Liz: You talked about banks creating these ‘special snowflakes’ and customised products. How big of a danger is that to the speed and agility that the FI industry desperately needs to adopt going forward?
Werner: It’s a gigantic danger. It’s not just in banking, it’s in IT, insurance companies, they’ve built up huge technical debt in the last decades. They have thousands of people employed in their IT departments. The language is often written on the mainframe where people may not even be around anymore who understand the language.
You obviously want to configure the solution to your branding and so you can offer certain products, but you don’t want to create your own version where you need to do robust coding. If you do this in the right architecture and environment, as is the case with Mambu offering a pure SaaS service, all customers have the same code base. This means that when we make a change, it gets pushed to everyone in a day. You don't even have a chance to build your own fork in the software.
There are banks that choose a core banking application off the shelf, but then they customise this until it’s no longer ‘off the shelf’. Instead it becomes homegrown and carries heavy technical debt. The problem is then they’re not flexible and fast and always dependent on their own releases. You can only break this by making a paradigm shift.

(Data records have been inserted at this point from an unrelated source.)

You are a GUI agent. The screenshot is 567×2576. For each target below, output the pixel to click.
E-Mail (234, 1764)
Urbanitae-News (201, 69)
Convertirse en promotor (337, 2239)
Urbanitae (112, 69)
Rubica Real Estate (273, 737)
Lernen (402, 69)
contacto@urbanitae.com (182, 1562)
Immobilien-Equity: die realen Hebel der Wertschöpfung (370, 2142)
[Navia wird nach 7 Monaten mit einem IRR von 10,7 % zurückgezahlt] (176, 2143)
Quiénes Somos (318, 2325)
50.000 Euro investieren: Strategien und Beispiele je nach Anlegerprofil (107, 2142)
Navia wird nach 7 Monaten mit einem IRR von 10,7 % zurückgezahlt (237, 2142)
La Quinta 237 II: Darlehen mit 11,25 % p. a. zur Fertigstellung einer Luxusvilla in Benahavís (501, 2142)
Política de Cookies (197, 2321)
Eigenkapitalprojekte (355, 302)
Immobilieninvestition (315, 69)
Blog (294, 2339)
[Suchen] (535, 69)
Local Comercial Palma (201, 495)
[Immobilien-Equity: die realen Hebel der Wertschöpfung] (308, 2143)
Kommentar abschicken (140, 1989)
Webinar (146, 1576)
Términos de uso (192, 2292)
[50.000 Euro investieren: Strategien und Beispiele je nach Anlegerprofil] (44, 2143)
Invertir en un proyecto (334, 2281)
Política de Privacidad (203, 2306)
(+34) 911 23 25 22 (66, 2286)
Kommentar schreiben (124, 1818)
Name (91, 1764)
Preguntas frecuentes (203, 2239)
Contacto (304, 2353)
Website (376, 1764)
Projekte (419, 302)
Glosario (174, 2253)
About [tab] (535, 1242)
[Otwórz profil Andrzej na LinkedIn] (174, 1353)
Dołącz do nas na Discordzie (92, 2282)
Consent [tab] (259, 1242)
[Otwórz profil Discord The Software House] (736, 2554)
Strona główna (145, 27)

Liz: There's been a lot of M&A activity in the fintech and finance space lately. Just earlier today, HSBC bought a $35M stake in the fintech company Monese. What impact is this activity having on the industry and how banks serve their customers?
Werner: This goes back to my earlier point about fintechs getting less funding and banks moving more steadily into this space. Incumbent banks are all looking to break this stalemate situation. They either create their own digital arms or acquire tech that’s on the market to better serve the needs of their customers. This is filling the gap of the less risk capital and less banking licences. There is clearly a need in the market, and it’s an opportunity for incumbents to catch up faster in this space.
Liz: The underbanked and unbanked tend to be left behind in this shift to digital. What more can be done to make sure that doesn’t happen?
Werner: Empowering the unbanked was the reason that Eugene and his fellow co-founders started Mambu nearly 12 years ago. They wanted to bring banking to the underbanked and to make banking and financial experiences delightful. This starts with the regulator. In some countries microloans finance everything because people don’t have the starting capital otherwise. Similarly not everyone has a passport to identify themselves, so if this is a requirement for opening a bank account for example, this is a barrier. There is a lot regulators can do to decrease these entry barriers as fintechs try to serve these markets.
Liz: Let’s talk about the cloud. How do you deal with risk and compliance and KYC (know your customer) in a cloud environment?
Werner: The cloud environment does not change much from the core functionality of the onboarding, KYC, AML (anti-money laundering), or further capabilities. Cloud only changes the setup of how it runs and where the data resides. The big cloud providers have data centres mapped out across the world, so data sovereignty as a topic is not an issue anymore. From a security standpoint, Amazon, Google Cloud and Microsoft have stronger security and expertise than all IT departments combined. It’s a gut feeling that turns people away from cloud, but the reality is that the security is much better with these big providers. In the end, security risks are often from the human rather than the tech itself. There is still some hesitation, but this is changing.